Description of the task: Report how many lines in the records below contain the word "option". Nothing else belongs in the answer.

===== Data section

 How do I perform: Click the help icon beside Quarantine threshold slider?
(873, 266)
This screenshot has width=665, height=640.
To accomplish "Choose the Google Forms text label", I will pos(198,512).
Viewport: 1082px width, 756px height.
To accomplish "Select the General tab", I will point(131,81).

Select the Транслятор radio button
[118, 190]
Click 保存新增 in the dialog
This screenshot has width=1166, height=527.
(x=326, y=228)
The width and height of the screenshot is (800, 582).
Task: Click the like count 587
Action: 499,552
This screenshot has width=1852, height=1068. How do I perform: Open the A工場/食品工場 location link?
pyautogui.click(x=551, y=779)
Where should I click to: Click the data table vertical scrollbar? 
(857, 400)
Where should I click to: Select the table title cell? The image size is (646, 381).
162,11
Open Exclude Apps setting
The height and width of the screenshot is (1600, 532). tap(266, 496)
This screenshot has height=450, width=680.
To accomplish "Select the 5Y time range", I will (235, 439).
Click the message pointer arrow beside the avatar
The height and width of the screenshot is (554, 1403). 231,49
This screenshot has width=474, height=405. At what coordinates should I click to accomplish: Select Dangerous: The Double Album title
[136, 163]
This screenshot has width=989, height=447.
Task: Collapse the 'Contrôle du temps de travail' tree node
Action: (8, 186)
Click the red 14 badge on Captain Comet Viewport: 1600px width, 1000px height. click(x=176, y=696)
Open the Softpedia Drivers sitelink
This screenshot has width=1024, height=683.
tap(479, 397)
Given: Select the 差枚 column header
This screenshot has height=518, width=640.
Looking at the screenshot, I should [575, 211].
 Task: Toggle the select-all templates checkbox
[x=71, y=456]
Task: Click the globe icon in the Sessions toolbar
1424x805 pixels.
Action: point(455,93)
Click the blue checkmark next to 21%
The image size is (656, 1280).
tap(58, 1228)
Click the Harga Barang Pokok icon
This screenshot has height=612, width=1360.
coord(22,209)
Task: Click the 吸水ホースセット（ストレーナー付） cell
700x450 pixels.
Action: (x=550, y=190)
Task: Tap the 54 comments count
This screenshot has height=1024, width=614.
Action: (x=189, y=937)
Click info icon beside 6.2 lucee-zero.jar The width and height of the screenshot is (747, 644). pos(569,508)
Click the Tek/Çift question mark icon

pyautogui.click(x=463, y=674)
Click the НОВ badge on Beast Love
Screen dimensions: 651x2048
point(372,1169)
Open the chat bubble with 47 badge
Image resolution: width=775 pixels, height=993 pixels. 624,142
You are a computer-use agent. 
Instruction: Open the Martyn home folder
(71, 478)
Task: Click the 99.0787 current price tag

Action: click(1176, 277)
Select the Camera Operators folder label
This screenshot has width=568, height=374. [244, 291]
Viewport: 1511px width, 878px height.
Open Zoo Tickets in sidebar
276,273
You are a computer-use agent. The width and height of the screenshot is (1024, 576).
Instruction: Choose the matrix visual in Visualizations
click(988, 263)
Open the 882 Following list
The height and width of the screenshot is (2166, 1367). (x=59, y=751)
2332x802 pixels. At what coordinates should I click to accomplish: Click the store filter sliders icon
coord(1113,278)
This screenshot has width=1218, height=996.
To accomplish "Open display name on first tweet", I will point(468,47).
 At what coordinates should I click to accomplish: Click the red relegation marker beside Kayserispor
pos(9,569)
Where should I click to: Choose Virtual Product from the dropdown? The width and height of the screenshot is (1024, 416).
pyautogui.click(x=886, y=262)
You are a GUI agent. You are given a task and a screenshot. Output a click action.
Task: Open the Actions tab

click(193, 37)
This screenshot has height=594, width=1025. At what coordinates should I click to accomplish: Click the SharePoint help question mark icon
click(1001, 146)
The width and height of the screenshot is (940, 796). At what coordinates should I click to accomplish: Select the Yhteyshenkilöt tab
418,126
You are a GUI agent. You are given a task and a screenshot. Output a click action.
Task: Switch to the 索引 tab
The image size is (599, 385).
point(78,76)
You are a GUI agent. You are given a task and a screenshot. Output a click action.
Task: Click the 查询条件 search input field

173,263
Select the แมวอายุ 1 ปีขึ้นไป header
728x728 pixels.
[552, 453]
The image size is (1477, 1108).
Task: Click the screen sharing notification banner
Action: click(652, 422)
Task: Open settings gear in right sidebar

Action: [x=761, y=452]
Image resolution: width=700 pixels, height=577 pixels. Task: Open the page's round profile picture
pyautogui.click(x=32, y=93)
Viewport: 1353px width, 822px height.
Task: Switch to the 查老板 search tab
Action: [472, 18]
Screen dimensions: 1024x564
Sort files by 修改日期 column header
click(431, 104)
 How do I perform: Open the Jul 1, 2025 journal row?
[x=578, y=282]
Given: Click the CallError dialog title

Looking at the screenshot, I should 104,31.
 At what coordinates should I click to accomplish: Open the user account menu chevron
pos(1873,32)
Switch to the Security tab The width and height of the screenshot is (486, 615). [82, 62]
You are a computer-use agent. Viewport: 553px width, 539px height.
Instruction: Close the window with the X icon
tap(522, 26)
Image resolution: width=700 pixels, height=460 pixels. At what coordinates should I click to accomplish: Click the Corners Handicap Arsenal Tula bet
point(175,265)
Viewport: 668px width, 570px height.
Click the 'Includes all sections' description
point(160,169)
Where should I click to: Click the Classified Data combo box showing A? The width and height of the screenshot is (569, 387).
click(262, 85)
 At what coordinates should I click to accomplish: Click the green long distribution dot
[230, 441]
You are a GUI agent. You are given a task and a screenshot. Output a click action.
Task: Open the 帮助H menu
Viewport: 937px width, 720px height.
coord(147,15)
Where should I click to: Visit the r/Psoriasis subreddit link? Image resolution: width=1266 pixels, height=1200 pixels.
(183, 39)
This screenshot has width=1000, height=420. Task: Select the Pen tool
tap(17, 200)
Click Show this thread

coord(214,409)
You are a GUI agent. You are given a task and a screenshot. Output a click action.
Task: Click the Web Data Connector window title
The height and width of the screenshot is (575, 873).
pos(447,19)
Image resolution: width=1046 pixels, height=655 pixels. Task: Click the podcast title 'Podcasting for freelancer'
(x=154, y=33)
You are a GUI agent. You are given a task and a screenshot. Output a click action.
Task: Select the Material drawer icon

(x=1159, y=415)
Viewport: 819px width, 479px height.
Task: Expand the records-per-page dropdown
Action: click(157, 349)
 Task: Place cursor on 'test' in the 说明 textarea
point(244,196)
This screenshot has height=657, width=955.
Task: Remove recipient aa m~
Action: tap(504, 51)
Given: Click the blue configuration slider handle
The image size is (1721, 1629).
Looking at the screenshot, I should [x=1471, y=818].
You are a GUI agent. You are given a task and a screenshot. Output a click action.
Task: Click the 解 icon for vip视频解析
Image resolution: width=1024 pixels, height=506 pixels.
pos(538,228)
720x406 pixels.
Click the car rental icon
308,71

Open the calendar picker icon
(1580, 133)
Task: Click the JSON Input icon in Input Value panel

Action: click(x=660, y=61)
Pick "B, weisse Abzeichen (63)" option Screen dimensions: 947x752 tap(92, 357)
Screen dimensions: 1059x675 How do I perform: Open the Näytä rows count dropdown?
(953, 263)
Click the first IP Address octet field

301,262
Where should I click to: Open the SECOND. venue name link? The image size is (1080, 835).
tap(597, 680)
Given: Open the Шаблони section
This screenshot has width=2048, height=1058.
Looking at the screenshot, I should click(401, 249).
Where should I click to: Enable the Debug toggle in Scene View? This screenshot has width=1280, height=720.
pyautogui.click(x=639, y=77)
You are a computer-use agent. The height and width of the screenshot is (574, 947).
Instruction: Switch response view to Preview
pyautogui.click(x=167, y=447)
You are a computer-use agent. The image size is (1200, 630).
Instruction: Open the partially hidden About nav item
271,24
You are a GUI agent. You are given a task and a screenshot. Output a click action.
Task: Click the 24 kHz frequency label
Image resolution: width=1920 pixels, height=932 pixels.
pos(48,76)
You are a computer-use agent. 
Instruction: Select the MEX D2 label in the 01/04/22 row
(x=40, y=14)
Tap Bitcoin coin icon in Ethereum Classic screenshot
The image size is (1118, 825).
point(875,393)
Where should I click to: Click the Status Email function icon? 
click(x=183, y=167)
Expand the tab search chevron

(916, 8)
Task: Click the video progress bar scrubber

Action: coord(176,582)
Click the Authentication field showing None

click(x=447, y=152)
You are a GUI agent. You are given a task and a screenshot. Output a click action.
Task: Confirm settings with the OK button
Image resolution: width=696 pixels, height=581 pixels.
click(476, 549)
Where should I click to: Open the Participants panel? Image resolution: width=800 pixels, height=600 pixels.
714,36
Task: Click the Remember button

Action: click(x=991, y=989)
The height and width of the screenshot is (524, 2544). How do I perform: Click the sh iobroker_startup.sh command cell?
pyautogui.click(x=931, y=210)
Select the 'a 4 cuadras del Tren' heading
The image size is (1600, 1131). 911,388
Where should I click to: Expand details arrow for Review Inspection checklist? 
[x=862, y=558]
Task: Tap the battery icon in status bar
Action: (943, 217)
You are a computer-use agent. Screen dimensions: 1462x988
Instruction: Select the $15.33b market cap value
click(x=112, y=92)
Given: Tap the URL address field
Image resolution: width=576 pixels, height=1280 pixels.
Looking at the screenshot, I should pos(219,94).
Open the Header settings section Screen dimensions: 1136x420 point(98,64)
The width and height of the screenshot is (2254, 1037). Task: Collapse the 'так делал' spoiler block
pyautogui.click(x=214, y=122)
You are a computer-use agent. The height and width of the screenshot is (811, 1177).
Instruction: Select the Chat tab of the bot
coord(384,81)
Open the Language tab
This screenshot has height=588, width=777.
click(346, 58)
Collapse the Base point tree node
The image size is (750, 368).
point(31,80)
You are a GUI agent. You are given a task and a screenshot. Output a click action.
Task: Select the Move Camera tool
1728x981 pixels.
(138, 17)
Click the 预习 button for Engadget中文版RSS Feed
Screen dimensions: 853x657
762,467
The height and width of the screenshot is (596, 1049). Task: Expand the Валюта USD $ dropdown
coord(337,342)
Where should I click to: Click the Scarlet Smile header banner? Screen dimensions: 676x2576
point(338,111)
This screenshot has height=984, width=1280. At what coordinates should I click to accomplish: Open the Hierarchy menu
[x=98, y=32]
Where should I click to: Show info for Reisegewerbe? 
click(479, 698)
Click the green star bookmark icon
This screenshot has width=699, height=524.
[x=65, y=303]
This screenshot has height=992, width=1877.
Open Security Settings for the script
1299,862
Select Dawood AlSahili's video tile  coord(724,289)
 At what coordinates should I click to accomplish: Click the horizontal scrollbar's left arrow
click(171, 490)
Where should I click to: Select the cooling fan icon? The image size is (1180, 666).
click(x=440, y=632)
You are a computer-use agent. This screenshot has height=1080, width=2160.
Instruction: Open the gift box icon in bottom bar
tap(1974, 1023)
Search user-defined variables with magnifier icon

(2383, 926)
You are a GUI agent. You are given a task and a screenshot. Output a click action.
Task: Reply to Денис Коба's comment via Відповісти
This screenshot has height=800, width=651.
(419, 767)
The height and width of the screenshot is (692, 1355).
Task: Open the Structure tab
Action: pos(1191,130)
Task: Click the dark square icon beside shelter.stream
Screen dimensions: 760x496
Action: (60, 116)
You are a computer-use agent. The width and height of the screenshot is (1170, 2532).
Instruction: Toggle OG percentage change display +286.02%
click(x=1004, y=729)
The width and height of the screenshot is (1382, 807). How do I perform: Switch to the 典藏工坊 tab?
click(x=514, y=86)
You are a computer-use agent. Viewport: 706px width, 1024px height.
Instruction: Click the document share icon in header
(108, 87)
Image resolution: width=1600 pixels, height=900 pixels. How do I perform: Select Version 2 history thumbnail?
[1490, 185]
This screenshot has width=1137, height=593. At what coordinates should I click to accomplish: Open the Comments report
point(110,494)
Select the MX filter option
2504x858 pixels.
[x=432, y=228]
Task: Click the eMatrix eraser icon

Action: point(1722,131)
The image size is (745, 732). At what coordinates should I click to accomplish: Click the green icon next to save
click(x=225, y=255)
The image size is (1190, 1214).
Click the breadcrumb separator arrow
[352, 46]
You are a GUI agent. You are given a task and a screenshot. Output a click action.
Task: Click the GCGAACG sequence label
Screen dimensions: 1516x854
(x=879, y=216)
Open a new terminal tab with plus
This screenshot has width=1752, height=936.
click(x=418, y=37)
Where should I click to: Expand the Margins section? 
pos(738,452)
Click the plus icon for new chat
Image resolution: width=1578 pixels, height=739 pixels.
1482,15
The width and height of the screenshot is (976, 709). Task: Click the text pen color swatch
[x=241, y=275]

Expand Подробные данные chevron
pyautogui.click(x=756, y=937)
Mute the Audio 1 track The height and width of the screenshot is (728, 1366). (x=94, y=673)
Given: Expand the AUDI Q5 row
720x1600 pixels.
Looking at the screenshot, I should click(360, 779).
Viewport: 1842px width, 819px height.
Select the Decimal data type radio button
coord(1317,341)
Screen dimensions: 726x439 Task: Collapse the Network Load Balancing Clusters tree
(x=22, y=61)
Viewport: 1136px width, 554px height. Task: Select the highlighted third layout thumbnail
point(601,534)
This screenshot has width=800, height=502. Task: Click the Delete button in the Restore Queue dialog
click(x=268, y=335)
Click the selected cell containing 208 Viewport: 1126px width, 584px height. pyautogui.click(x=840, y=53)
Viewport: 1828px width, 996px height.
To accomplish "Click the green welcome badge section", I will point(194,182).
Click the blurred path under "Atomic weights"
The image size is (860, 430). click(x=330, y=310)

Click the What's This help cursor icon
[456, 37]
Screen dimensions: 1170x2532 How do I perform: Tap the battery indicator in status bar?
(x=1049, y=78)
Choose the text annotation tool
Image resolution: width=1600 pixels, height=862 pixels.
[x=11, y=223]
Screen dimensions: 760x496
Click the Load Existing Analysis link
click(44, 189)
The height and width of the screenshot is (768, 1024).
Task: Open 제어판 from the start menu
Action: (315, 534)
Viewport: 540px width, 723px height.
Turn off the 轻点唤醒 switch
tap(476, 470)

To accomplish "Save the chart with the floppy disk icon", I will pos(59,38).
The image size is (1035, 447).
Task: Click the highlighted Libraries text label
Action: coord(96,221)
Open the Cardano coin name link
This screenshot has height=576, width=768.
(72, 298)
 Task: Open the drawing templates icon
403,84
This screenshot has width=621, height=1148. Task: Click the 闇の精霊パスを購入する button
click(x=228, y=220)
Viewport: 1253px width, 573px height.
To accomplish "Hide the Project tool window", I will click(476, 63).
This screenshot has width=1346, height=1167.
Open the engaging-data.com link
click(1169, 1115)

==========

Reply to the task: 2